Content starts

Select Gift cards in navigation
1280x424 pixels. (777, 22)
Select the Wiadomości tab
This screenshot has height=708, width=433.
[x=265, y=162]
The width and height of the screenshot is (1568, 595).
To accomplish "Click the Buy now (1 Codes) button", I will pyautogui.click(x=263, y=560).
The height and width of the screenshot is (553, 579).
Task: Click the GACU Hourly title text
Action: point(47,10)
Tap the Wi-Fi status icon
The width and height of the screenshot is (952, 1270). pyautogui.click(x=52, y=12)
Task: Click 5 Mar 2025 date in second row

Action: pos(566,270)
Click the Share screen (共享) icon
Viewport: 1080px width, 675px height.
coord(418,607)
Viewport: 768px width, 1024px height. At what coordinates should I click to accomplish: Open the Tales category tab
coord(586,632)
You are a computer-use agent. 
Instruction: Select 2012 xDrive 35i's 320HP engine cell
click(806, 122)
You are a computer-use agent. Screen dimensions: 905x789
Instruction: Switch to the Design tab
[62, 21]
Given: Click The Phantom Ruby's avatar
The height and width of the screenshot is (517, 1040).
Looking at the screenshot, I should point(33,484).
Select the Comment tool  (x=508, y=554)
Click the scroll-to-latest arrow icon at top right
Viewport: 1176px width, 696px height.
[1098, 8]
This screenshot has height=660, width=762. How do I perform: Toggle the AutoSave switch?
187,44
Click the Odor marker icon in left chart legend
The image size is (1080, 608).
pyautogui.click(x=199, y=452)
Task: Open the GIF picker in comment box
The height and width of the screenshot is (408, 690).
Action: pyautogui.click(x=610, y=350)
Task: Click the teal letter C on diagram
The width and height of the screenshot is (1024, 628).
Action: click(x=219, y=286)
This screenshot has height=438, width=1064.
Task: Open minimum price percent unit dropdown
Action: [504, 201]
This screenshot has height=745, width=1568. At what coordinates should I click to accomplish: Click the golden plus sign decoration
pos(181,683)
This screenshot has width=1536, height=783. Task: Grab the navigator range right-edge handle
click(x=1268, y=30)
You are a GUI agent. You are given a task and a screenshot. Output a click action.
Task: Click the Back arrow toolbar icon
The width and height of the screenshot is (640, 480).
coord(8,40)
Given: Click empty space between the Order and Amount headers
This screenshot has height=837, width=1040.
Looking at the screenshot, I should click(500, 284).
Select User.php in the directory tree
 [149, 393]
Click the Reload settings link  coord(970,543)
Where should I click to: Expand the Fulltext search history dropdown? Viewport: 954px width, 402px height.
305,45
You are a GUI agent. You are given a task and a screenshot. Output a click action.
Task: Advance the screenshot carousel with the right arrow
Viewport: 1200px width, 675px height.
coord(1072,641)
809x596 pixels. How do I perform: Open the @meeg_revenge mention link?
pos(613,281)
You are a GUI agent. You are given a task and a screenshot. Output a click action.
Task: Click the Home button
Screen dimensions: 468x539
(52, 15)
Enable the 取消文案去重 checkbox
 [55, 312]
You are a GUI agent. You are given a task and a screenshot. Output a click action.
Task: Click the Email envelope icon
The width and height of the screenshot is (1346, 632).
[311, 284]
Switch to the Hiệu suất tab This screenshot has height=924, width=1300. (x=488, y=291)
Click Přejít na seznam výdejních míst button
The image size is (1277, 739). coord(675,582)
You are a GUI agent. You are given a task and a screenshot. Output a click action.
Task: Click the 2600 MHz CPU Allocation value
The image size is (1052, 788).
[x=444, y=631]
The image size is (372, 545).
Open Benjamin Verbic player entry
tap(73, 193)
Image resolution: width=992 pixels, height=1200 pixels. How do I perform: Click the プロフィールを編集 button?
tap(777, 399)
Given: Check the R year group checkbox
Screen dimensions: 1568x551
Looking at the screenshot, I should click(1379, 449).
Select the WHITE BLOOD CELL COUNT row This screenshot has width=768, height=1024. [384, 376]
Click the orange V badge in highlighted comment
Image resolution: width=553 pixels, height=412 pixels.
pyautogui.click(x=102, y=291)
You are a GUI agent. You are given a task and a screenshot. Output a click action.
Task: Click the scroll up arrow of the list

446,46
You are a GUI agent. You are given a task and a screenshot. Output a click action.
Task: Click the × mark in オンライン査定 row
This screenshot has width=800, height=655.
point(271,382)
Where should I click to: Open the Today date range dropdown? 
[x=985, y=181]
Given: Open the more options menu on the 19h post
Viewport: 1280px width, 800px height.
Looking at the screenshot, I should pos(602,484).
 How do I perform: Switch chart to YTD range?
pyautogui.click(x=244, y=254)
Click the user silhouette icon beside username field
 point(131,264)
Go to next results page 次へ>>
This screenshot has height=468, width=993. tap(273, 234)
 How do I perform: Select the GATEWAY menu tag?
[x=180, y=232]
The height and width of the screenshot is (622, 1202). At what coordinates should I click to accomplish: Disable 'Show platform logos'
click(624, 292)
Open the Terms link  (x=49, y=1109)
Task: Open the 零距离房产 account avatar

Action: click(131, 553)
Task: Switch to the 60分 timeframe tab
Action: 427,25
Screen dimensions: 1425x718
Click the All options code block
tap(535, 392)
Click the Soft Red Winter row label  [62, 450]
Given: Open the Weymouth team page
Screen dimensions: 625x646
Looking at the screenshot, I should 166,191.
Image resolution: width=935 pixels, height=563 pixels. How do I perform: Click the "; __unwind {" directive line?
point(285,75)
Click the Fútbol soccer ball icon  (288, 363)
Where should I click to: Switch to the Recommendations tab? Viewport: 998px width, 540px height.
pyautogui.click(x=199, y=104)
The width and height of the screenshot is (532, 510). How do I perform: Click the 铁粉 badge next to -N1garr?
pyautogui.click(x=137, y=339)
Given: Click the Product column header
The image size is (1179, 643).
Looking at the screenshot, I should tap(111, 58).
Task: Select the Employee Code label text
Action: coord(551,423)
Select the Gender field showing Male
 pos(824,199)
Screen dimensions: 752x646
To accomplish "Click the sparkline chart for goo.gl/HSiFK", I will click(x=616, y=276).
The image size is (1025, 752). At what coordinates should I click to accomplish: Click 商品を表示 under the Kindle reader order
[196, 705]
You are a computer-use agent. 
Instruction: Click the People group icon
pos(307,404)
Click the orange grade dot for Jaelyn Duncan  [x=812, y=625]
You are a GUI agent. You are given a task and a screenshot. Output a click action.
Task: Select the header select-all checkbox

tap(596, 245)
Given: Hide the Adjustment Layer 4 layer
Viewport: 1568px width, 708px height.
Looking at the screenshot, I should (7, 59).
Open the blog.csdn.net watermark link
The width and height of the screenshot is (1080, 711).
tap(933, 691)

Content ends

INSTRUCTIONS TO FOLLOW - Transcribe the entries above exactly.

SOLUTION BELOW -
Select Gift cards in navigation
1280x424 pixels. (777, 22)
Select the Wiadomości tab
This screenshot has height=708, width=433.
[x=265, y=162]
The width and height of the screenshot is (1568, 595).
To accomplish "Click the Buy now (1 Codes) button", I will pyautogui.click(x=263, y=560).
The height and width of the screenshot is (553, 579).
Task: Click the GACU Hourly title text
Action: point(47,10)
Tap the Wi-Fi status icon
The width and height of the screenshot is (952, 1270). pyautogui.click(x=52, y=12)
Task: Click 5 Mar 2025 date in second row

Action: pos(566,270)
Click the Share screen (共享) icon
Viewport: 1080px width, 675px height.
coord(418,607)
Viewport: 768px width, 1024px height. At what coordinates should I click to accomplish: Open the Tales category tab
coord(586,632)
You are a computer-use agent. 
Instruction: Select 2012 xDrive 35i's 320HP engine cell
click(806, 122)
You are a computer-use agent. Screen dimensions: 905x789
Instruction: Switch to the Design tab
[62, 21]
Given: Click The Phantom Ruby's avatar
The height and width of the screenshot is (517, 1040).
Looking at the screenshot, I should point(33,484).
Select the Comment tool  (x=508, y=554)
Click the scroll-to-latest arrow icon at top right
Viewport: 1176px width, 696px height.
[1098, 8]
This screenshot has height=660, width=762. How do I perform: Toggle the AutoSave switch?
187,44
Click the Odor marker icon in left chart legend
The image size is (1080, 608).
pyautogui.click(x=199, y=452)
Task: Open the GIF picker in comment box
The height and width of the screenshot is (408, 690).
Action: pyautogui.click(x=610, y=350)
Task: Click the teal letter C on diagram
The width and height of the screenshot is (1024, 628).
Action: click(x=219, y=286)
This screenshot has height=438, width=1064.
Task: Open minimum price percent unit dropdown
Action: [504, 201]
This screenshot has height=745, width=1568. At what coordinates should I click to accomplish: Click the golden plus sign decoration
pos(181,683)
This screenshot has width=1536, height=783. Task: Grab the navigator range right-edge handle
click(x=1268, y=30)
You are a GUI agent. You are given a task and a screenshot. Output a click action.
Task: Click the Back arrow toolbar icon
The width and height of the screenshot is (640, 480).
coord(8,40)
Given: Click empty space between the Order and Amount headers
This screenshot has height=837, width=1040.
Looking at the screenshot, I should click(500, 284).
Select User.php in the directory tree
 [149, 393]
Click the Reload settings link  coord(970,543)
Where should I click to: Expand the Fulltext search history dropdown? Viewport: 954px width, 402px height.
305,45
You are a GUI agent. You are given a task and a screenshot. Output a click action.
Task: Advance the screenshot carousel with the right arrow
Viewport: 1200px width, 675px height.
coord(1072,641)
809x596 pixels. How do I perform: Open the @meeg_revenge mention link?
pos(613,281)
You are a GUI agent. You are given a task and a screenshot. Output a click action.
Task: Click the Home button
Screen dimensions: 468x539
(52, 15)
Enable the 取消文案去重 checkbox
 [55, 312]
You are a GUI agent. You are given a task and a screenshot. Output a click action.
Task: Click the Email envelope icon
The width and height of the screenshot is (1346, 632).
[311, 284]
Switch to the Hiệu suất tab This screenshot has height=924, width=1300. (x=488, y=291)
Click Přejít na seznam výdejních míst button
The image size is (1277, 739). coord(675,582)
You are a GUI agent. You are given a task and a screenshot. Output a click action.
Task: Click the 2600 MHz CPU Allocation value
The image size is (1052, 788).
[x=444, y=631]
The image size is (372, 545).
Open Benjamin Verbic player entry
tap(73, 193)
Image resolution: width=992 pixels, height=1200 pixels. How do I perform: Click the プロフィールを編集 button?
tap(777, 399)
Given: Check the R year group checkbox
Screen dimensions: 1568x551
Looking at the screenshot, I should click(1379, 449).
Select the WHITE BLOOD CELL COUNT row This screenshot has width=768, height=1024. [384, 376]
Click the orange V badge in highlighted comment
Image resolution: width=553 pixels, height=412 pixels.
pyautogui.click(x=102, y=291)
You are a GUI agent. You are given a task and a screenshot. Output a click action.
Task: Click the scroll up arrow of the list

446,46
You are a GUI agent. You are given a task and a screenshot. Output a click action.
Task: Click the × mark in オンライン査定 row
This screenshot has width=800, height=655.
point(271,382)
Where should I click to: Open the Today date range dropdown? 
[x=985, y=181]
Given: Open the more options menu on the 19h post
Viewport: 1280px width, 800px height.
Looking at the screenshot, I should pos(602,484).
 How do I perform: Switch chart to YTD range?
pyautogui.click(x=244, y=254)
Click the user silhouette icon beside username field
 point(131,264)
Go to next results page 次へ>>
This screenshot has height=468, width=993. tap(273, 234)
 How do I perform: Select the GATEWAY menu tag?
[x=180, y=232]
The height and width of the screenshot is (622, 1202). At what coordinates should I click to accomplish: Disable 'Show platform logos'
click(624, 292)
Open the Terms link  (x=49, y=1109)
Task: Open the 零距离房产 account avatar

Action: click(131, 553)
Task: Switch to the 60分 timeframe tab
Action: 427,25
Screen dimensions: 1425x718
Click the All options code block
tap(535, 392)
Click the Soft Red Winter row label  [62, 450]
Given: Open the Weymouth team page
Screen dimensions: 625x646
Looking at the screenshot, I should 166,191.
Image resolution: width=935 pixels, height=563 pixels. How do I perform: Click the "; __unwind {" directive line?
point(285,75)
Click the Fútbol soccer ball icon  (288, 363)
Where should I click to: Switch to the Recommendations tab? Viewport: 998px width, 540px height.
pyautogui.click(x=199, y=104)
The width and height of the screenshot is (532, 510). How do I perform: Click the 铁粉 badge next to -N1garr?
pyautogui.click(x=137, y=339)
Given: Click the Product column header
The image size is (1179, 643).
Looking at the screenshot, I should tap(111, 58).
Task: Select the Employee Code label text
Action: coord(551,423)
Select the Gender field showing Male
 pos(824,199)
Screen dimensions: 752x646
To accomplish "Click the sparkline chart for goo.gl/HSiFK", I will click(x=616, y=276).
The image size is (1025, 752). At what coordinates should I click to accomplish: Click 商品を表示 under the Kindle reader order
[196, 705]
You are a computer-use agent. 
Instruction: Click the People group icon
pos(307,404)
Click the orange grade dot for Jaelyn Duncan  [x=812, y=625]
You are a GUI agent. You are given a task and a screenshot. Output a click action.
Task: Select the header select-all checkbox

tap(596, 245)
Given: Hide the Adjustment Layer 4 layer
Viewport: 1568px width, 708px height.
Looking at the screenshot, I should (7, 59).
Open the blog.csdn.net watermark link
The width and height of the screenshot is (1080, 711).
tap(933, 691)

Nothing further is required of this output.